In a nutshell, investors who play in the world of futures are taking bets, presumably informed ones, on whether the price of something, usually not produced yet, will go up or down. It can be mucky work for the untrained and most financial advisers corral amateur investors away from it.

So why do we care? Well, for one, the creation of a coal futures market in South Africa is extremely good news for the country’s emergent coal export mining companies.

“It offers them price discovery in rands,’ says Chris Sturgiss, director of commodities trading at the JSE which is behind the creation of the market along with London Commmodity Brokers (LCB), a privately-owned commodities trading house.

Small players can also improve their cash flow because they will be able to sell their coal inland at coal “pantries’ – or terminals – which have been created by the JSE and LCB instead of waiting for the material to be sold into the offshore market.

The inland terminals are really just sidings near railways with loading and weighing facilities, but they are crucially important in launching South Africa’s coal junior sector.

“These are essentially sidings near eMalahleni (formerly Witbank),’ says Sturgiss. “The sidings have capacity for weighing and facilities for loading.’ About 50 wagons holding a maximum of 4,200 tonnes will be accommodated at the inland terminals, deemed an appropriate size for the current market.

Selling to the inland terminals also removes the problems associated with getting access to export terminals such as Richards Bay Coal Terminal (RBCT) which is infamously difficult for smaller coal miners since they are dominated by the major shareholders such as Anglo American and BHP Billiton.

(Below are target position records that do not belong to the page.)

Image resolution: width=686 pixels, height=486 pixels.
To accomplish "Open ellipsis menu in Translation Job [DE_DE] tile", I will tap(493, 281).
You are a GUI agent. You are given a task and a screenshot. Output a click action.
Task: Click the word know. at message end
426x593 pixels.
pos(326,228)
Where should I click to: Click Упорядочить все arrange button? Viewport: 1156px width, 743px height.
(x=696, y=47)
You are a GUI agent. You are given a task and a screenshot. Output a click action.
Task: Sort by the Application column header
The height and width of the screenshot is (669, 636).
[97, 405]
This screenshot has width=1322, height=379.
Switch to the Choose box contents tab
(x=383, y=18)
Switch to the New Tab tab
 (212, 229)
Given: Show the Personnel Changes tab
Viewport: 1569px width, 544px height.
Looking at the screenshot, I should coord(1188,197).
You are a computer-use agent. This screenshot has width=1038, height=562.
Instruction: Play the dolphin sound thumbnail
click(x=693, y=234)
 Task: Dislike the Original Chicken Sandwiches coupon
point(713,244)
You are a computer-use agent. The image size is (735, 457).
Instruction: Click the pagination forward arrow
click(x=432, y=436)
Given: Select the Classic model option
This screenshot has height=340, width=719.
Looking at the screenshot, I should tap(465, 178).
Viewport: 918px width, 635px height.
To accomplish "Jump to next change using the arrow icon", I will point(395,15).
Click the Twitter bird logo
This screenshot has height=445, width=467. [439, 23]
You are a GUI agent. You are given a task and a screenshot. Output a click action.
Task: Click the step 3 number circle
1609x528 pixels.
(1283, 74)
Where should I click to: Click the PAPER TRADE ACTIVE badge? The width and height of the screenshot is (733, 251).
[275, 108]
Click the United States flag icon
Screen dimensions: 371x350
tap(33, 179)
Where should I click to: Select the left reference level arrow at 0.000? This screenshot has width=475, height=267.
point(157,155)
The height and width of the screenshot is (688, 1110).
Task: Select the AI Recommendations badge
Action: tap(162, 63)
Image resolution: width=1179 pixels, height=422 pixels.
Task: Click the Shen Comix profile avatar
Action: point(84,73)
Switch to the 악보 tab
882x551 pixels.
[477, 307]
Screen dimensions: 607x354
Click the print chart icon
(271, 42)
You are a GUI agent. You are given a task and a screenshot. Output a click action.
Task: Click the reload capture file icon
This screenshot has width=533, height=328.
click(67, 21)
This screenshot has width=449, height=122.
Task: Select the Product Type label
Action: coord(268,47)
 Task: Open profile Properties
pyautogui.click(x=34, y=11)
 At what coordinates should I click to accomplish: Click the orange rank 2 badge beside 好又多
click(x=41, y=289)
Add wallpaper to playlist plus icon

Launch of the market is planned for mid-November, says Sturgiss who concedes that the proposals were a worry to Eskom which was concerned the terminals would only make it easier for much-needed fuel to be sold into offshore markets.

The south African government is increasingly protective of coal that would ordinarily be consumed by Eskom finding its way to higher bidders in offshore markets and is considering legislation aimed at restricting the ability to access export markets.

“It would certainly have an effect on liquidity of the market,’ says Sturgiss. “If you look at other examples where the government has intervened in the market, it does make it difficult to get liquidity and that’s important because this market is all about long-term planning for which you need liquidity,’ he says.